Evolutionary Architecture - Allow teams to create and destroy components at any time. Microservices are just one approach to accomplish this. New services “spawn” from ones that already work. Services that gain users survive, while services with few or no users should die. A service that can never be replaced is a failure.
There is No Silver Bullet - Agile development—effective at the team level—does not create antifragility. That is a property of the whole organization. Lean is good, but too much of it will make you fragile. Both are micro scale tools only.
Minimize Risk by Maximizing Change - Make changes frequently, but make each small–quick to roll out and quick to revert. Expose each change to a small audience. If it has the intended effect, roll it out broadly. If not, revert. This means business and technical metrics must be unified. Marketing cannot have one set, development another, and operations a third.
Disposable Code - Code is a liability, not an asset. It has a carrying cost: your maintenance budget. The more lines of code you have, the more risk you have. Very large code bases generate fear of unintended effects.
The Right Tools - Use tools that encourage greater modularity, loose coupling, and reduced dependencies. They should help you develop general purpose services more easily than specific solutions. Functional languages have advantages here.
Team Scale Autonomy - Eliminate or invert dependencies between systems, components, and teams. Give each team power and responsibility.
Failure Domains and Safety - Minimize the cost of incidents. Reduce the impact of any service failure. Make it quick to detect and correct. Turn hard dependencies into soft ones.
Data Leverage - Focus on the data on the wire. Use languages and frameworks that expose it, instead of locking it inside domain objects and DTOs.
Tempo - Shorten the decision loop. At the micro level, use team scale autonomy and antifragile architecture. At the macro level, refactor your organization for the next war instead of the last one.
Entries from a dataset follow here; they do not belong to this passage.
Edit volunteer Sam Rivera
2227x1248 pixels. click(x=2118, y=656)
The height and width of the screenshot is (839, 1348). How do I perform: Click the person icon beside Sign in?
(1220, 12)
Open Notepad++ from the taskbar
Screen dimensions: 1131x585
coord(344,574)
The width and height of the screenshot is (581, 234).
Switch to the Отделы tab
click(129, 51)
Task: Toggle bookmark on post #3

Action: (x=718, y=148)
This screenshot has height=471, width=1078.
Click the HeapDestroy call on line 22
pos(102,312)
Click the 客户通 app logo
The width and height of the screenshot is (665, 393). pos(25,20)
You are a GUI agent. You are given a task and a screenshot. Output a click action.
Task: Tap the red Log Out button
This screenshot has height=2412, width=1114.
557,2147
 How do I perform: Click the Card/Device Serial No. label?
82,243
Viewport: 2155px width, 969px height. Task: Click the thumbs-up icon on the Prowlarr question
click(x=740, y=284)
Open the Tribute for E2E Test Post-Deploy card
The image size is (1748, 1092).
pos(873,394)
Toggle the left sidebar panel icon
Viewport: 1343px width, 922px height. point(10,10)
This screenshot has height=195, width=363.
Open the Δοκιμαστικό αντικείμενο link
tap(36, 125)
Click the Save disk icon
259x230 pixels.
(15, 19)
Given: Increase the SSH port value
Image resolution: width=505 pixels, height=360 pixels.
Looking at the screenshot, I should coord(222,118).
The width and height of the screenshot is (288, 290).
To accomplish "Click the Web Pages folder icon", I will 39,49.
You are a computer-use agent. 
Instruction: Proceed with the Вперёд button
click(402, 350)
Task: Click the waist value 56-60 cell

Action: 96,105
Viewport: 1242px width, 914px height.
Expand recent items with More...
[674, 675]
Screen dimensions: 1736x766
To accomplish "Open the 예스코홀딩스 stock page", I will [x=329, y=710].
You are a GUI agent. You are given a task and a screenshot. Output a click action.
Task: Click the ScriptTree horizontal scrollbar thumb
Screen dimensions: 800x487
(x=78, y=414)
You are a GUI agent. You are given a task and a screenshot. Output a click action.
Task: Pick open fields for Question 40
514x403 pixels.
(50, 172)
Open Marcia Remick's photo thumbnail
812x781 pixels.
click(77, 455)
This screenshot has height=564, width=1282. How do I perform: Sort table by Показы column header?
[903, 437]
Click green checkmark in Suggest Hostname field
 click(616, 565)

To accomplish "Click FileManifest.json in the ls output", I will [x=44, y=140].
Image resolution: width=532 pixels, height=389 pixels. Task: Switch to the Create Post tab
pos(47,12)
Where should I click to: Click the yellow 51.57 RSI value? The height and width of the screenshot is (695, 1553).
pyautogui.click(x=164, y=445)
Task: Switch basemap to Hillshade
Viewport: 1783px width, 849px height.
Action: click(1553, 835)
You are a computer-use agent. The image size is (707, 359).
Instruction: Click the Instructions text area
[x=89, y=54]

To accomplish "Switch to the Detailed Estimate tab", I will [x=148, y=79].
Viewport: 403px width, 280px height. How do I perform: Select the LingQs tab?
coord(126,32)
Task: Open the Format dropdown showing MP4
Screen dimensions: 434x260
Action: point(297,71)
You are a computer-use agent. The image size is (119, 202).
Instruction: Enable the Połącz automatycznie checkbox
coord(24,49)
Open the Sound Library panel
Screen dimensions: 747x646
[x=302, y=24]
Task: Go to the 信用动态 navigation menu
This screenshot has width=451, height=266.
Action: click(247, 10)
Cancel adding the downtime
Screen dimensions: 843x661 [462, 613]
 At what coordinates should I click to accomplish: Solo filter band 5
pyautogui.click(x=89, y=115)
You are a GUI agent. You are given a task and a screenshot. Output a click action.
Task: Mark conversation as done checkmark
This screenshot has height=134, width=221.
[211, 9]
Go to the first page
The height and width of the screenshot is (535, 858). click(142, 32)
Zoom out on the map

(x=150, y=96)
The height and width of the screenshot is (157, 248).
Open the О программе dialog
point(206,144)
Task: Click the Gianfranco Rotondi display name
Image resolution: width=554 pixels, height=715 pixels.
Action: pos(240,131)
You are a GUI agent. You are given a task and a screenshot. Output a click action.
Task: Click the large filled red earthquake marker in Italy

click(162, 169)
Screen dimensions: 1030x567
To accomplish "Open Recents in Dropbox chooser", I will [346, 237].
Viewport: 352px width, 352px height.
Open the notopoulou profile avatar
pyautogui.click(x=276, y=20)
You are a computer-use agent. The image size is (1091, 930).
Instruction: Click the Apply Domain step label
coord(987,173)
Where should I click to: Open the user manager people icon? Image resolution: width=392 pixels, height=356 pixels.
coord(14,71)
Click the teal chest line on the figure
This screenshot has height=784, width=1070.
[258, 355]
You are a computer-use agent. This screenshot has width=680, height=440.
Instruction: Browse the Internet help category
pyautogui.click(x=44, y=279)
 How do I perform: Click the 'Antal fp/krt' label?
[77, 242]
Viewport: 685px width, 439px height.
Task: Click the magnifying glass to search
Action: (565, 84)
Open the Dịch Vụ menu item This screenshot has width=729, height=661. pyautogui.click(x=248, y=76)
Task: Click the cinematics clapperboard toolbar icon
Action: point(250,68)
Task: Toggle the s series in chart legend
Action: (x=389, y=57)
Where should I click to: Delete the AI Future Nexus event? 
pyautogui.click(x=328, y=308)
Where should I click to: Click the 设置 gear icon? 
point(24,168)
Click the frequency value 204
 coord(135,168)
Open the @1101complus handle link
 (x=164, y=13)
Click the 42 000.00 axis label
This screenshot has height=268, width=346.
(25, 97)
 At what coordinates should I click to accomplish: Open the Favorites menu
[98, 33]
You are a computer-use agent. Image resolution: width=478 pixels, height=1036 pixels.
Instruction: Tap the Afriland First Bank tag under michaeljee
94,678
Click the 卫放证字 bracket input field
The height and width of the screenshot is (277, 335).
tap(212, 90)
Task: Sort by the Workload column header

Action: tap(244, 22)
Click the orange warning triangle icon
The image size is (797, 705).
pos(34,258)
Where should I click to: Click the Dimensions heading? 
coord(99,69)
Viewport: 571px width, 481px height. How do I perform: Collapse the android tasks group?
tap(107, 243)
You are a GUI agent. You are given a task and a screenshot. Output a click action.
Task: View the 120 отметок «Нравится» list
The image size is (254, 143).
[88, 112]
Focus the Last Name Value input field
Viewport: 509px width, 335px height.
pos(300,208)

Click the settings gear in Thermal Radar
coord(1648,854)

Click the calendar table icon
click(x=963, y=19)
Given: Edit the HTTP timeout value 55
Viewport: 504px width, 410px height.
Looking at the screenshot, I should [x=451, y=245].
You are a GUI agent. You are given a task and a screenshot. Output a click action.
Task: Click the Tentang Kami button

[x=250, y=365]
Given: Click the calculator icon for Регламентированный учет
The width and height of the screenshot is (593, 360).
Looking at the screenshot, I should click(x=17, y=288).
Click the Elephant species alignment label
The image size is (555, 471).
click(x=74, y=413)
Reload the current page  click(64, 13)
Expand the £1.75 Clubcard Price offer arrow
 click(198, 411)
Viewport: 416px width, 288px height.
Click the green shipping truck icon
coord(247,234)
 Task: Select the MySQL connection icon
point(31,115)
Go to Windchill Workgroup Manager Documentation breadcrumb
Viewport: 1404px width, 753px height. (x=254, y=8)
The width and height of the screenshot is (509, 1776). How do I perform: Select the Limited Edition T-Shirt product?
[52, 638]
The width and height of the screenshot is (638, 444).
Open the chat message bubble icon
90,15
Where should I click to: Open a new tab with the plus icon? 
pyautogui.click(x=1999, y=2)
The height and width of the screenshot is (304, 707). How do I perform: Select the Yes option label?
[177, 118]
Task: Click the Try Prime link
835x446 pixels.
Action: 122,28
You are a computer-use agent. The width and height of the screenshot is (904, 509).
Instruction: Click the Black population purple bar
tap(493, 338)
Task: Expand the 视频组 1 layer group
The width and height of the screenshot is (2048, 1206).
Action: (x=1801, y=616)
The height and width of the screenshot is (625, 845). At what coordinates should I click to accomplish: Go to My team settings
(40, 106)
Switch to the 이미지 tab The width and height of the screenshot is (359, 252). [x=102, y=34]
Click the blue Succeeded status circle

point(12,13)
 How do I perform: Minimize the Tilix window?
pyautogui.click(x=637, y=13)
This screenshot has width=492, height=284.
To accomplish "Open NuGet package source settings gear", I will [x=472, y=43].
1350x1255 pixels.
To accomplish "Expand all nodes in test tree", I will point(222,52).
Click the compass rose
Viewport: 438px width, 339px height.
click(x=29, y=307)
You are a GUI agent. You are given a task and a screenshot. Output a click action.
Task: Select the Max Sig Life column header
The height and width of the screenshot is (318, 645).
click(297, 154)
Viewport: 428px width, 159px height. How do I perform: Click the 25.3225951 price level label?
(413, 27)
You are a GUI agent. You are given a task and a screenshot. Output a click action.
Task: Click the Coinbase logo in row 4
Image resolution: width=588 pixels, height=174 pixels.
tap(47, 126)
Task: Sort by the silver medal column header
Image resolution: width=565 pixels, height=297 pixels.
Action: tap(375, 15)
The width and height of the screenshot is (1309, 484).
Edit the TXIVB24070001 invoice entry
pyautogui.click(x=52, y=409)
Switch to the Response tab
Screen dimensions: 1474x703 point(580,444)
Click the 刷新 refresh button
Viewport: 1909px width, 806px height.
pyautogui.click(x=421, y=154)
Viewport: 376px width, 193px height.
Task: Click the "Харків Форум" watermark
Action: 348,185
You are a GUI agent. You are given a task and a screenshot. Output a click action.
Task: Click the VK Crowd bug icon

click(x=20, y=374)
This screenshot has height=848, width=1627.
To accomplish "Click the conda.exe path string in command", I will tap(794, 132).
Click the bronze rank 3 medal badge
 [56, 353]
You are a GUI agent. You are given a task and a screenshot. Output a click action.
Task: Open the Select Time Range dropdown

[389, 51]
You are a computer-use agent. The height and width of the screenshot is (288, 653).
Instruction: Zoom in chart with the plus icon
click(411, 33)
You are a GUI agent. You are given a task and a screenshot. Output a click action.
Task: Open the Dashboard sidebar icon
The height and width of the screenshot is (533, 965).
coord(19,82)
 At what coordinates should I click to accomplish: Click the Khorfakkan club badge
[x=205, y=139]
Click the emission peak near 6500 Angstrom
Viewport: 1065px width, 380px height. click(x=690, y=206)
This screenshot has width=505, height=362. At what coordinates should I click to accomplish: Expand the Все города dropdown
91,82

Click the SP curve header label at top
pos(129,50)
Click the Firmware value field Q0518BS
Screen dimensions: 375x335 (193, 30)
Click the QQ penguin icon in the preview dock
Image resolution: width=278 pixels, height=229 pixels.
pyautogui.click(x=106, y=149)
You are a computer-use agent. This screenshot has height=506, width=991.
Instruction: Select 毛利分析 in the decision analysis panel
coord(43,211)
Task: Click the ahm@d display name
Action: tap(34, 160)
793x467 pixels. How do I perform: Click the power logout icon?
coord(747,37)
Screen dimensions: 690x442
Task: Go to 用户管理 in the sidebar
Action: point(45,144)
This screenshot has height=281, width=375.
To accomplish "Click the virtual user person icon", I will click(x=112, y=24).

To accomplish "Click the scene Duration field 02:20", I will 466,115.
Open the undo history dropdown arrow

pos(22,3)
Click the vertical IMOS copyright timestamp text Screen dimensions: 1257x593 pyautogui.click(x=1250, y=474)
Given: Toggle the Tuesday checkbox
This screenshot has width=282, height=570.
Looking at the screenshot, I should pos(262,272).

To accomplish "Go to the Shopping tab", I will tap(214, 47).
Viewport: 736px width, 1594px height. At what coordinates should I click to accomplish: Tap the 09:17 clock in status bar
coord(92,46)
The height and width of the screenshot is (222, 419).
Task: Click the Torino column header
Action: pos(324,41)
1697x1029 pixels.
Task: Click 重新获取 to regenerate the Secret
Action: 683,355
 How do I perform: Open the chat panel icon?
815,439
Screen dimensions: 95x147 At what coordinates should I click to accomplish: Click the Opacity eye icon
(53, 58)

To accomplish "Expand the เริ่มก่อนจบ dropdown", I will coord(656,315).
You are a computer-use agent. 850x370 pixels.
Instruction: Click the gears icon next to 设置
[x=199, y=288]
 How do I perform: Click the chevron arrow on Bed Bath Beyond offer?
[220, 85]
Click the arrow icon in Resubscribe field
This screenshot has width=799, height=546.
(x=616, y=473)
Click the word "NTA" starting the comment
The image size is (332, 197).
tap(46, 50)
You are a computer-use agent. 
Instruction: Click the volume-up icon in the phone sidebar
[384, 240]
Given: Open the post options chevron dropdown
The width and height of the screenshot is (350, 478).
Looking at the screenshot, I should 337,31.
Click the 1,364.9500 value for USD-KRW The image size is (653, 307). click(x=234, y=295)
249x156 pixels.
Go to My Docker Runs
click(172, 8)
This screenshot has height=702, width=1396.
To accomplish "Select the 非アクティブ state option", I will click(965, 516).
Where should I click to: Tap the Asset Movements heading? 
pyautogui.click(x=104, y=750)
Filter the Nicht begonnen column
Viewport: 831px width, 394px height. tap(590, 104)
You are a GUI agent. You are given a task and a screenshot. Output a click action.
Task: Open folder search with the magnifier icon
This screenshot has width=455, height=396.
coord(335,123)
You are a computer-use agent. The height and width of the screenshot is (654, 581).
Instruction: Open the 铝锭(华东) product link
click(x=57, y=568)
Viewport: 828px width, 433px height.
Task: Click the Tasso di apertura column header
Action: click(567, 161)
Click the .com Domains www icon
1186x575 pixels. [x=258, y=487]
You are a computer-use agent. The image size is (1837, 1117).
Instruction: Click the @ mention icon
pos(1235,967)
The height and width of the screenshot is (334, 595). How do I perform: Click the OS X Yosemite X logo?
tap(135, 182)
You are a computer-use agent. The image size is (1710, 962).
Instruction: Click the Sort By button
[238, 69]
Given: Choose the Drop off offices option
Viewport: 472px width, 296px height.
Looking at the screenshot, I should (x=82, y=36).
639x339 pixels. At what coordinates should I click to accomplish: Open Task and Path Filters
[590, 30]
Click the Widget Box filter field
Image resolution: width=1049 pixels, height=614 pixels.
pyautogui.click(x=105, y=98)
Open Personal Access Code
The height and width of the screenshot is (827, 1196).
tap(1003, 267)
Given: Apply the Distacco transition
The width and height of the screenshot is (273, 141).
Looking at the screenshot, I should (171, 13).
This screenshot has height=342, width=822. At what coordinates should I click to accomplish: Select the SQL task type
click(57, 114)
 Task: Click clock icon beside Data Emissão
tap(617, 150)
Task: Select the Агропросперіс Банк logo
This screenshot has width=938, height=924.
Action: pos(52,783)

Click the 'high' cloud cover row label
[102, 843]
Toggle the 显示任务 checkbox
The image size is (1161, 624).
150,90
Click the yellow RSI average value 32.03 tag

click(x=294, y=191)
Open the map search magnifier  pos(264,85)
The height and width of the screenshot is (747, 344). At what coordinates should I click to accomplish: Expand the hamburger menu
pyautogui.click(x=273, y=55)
Realizing the New Normal- This new normal is achievable but not simple. You must incorporate all these ingredients, all the time. Start small. Make small steps in each area. Iterate within a shared vision. Don't get discouraged: we all overestimate change in the short term and underestimate it in the long term.
This culminates in an antifragile infrastructure for autonomous high-velocity teams, an organization that is attentive and responsive to changes in the market, and a company that operates with greater flexibility, adaptability and at a higher tempo.